Pay attention to the number of ways in which you encounter humans’ interaction with nature and the physical land. Write these down. Using these as inspiration, describe an idea for a piece of “land art” that you might create that would be documented by a photograph. Describe an idea for a piece of “land art” that you might make in a man-made landscape that would be documented by a photograph.
I want to try use water to make some patterns. In order to show the contrast, I want to make a fire or flames pattern on the beach, not by colors, but just poor water on the sand to make that pattern. Water is one of the most flexible material I have ever seen, which is the most appropriate one for a piece of "land art" I guess.
#14____Unknown vs. Familiar Space: When photography was invented, it became a way to document and reveal the specific aspects of both familiar and faraway places. Imagine a familiar place. Imagine a faraway place. How would you use photographs to convey the difference? Can you imagine any places that have been “touched” very little by humans? How might you photograph them?
When talking about a familiar place, I will imagine the places I had been before in my life. For the unknown place, I'm thinking about those places that all human beings are not familiar with. If I take a picture of the familiar place, I would make it clearly-focused and fully sharpened; for the unknown places, I will make the picture blured with slow shutter speed.
#15____In-Camera Collage: Collage brings together two or more items that were previously separate. The resulting piece usually visually references the fact that they were once separate entities. Imagine an important place in your past. Imagine an important place in your present. Imagine who you were in both of these past and present places. Describe how you might use a slow shutter speed and/or double exposure to capture two moments in one image that tell a new narrative about these important places and how they relate to who you are and were.
I will use slow shutter speed to present a sence of movement from past to now. So if I catch the place in the past with a figure in it use a slow shutter speed and then catch the same figure in a present place, and finally make them into a collage, it will show a movement from past to present.
#16, 17, & 18 Please respond to three of the following quotes.
“I think photographs should be provocative and not tell you what you already know.
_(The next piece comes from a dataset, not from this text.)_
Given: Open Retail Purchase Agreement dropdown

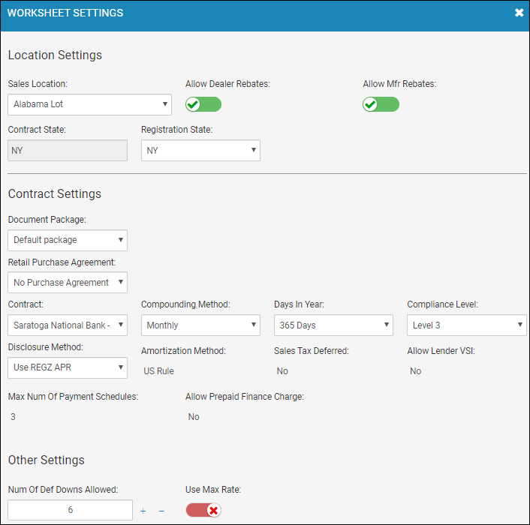Looking at the screenshot, I should click(x=68, y=282).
It takes no great powers or magic to reproduce somebody's face in a photograph. The magic is in seeing people in new ways.” Duane Michals
I can partly agree with this stateent. I guess photograghs should be provocative sometimes, but they also can be some normal pictures which include some unforgetable moments. They don;t have to be that provocative all the time.
“I believe in the imagination. What I cannot see is infinitely more important than what I can see.” Duane Michals
This statement is definitely true. The probability of imagination is infinite, always. So we always have something new to explore with, which could make our life more interesting. That "new" things are more important and valuable.
“Photography can only represent the present. Once photographed, the subject becomes part of the past.” Berenice Abbott
The statement is interesting because I have never think about this before. When the photo was being took, it is a catch of that moment, which represented the "present" of that time, so it is presenting the present. But when we look back from now to see that picture, it already become an old one which is representing the "past".